The secret to Kingsport Speedway's success

Jeff Birchfield • Apr 24, 2018 at 4:04 PM

There's a good reason why Kingsport Speedway has attracted large crowds for its first two NASCAR weekly racing programs. The one-word answer is action.

If it is true that stock car racing fans go to see the wrecks, there are plenty of them on the 3/8-mile concrete short track. If the motivation is close competition, then Kingsport Speedway offers that as well.

Both scenarios are the result of hard racing and it's something seen at Kingsport every lap of every race. There is more action in a 60-lap Late Model Stock feature than most major NASCAR and IndyCar races.

Last Friday night's Late Model feature is the perfect example.

With caution laps not counting, it took over an hour to run the final seven laps of the race. There were guys running up front who ended back in the pack, and Joey Trent, who was back in the pack most of the race, finished second.

Race winner Derek Lancaster said the guys racing were like he did a few years ago when he described it as being a bull in a china shop. Robbie Ferguson, who finished second before his No. 7 Ford was disqualified for a carburetor infraction, summed up the mentality of most in the field.

"Three, four or five laps to go, you have to get in there and race," Ferguson said. "Everybody that's going to get their feelings hurt, they need to stay at home. People have to learn it's a race track. It's not follow the leader. You've got to push your car to the front. I've spent too many years doing this to lay over. I'm going to try to win the show."

The great racing and great characters aren't limited to the Late Model Stock division. Often the best races are the preliminary classes with upward of 20 cars in the Pure 4 division or the Pure Street division where we hear the squealing of street tires and drivers truly manhandling cars.
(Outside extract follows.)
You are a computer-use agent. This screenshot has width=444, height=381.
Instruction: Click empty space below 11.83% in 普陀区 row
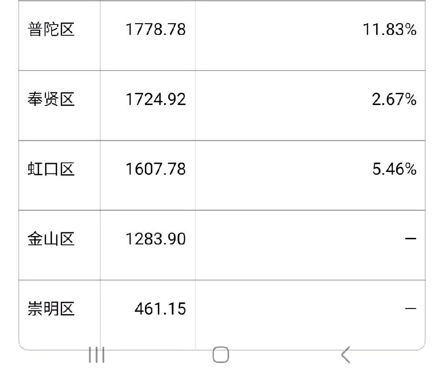(310, 54)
Last Friday’s Mod Street race saw Kevin Wolfe win by just a half-car length over runner-up Royce Peters.

Kingsport Speedway has another weekly show this Friday night with twin features for the Mod 4 division. Practice and qualifying will be followed by racing, which is scheduled to start at 8.
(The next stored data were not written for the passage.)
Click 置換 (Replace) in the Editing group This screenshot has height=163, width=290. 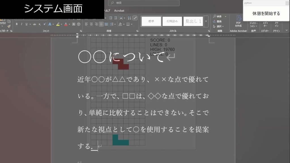[x=220, y=21]
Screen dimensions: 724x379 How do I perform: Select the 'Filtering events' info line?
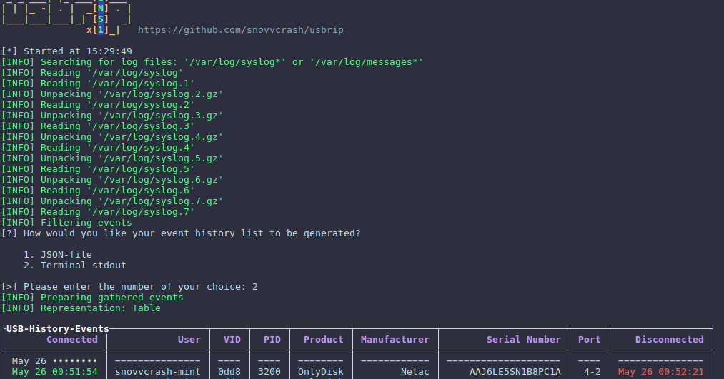click(66, 223)
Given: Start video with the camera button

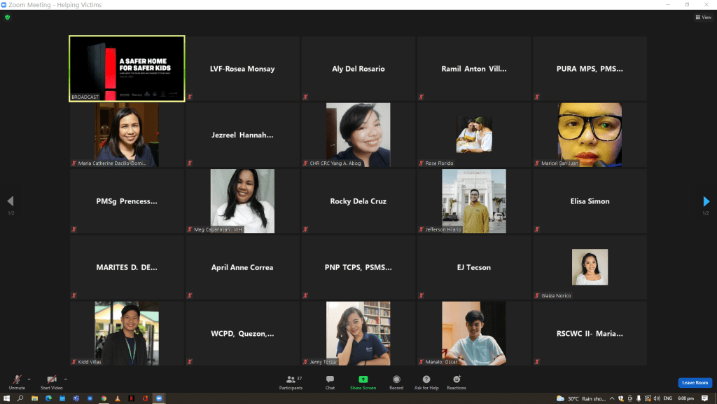Looking at the screenshot, I should pos(51,381).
Volunteer Speedway has a five-division program scheduled for this Saturday at the 4/10-mile dirt track.

The Steel Head Late Model, Crate Late Model, Sportsman Late Model, Mod Street and Classic divisions are all on the slate. Volunteer has also been blessed with strong car counts, big crowds and competitive racing the first part of its season.

Practice starts at around 7 p.m. That will be followed by qualifying and racing.
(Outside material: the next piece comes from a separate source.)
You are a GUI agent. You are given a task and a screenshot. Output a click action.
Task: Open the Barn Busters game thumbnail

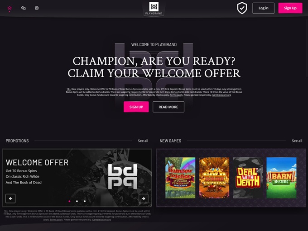[281, 178]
The DER Bracket Racing Series at Bristol Dragway kicked off this past weekend with Elizabethton driver Carl Widener picking up where he left off last season with a sweep of Sportsman races. Eric Colley also scored a sweep in the Trophy division.

Another Elizabethton racer, Justin Buckles, won in the Pro class, while Bryce Acuff captured the Motorcycle win. Junior Dragster winners were: Josh Owens (Division 3), Carley Brown (Division 2) and Trentin Lewis (Division 1). Super Pro eliminations were halted after round 6.

Randy Hamilton (Super Pro) and Tim Griffith (Pro) won Sunday races. Dru Owens, who starred for Hampton High School during basketball season, was the Junior Dragster, Division 3 winner, while Brown and Lewis swept their divisions' races.

The popular Street Fights program is scheduled for Bristol Dragway this Saturday.


Cherokee Raceway Park in Rogersville has its first race of the season for the IHRA Summit SuperSeries scheduled this weekend.

Defending track champions at Cherokee are: Dustin Light (Box), Jackie Carter (No Box), Corey Lee (Motorcycle) and Makinna Smith (Junior Dragster). The track was represented at last year's IHRA Summit World Finals in Memphis by Randy Marrisett (Box) and Eric Carpenter (No Box).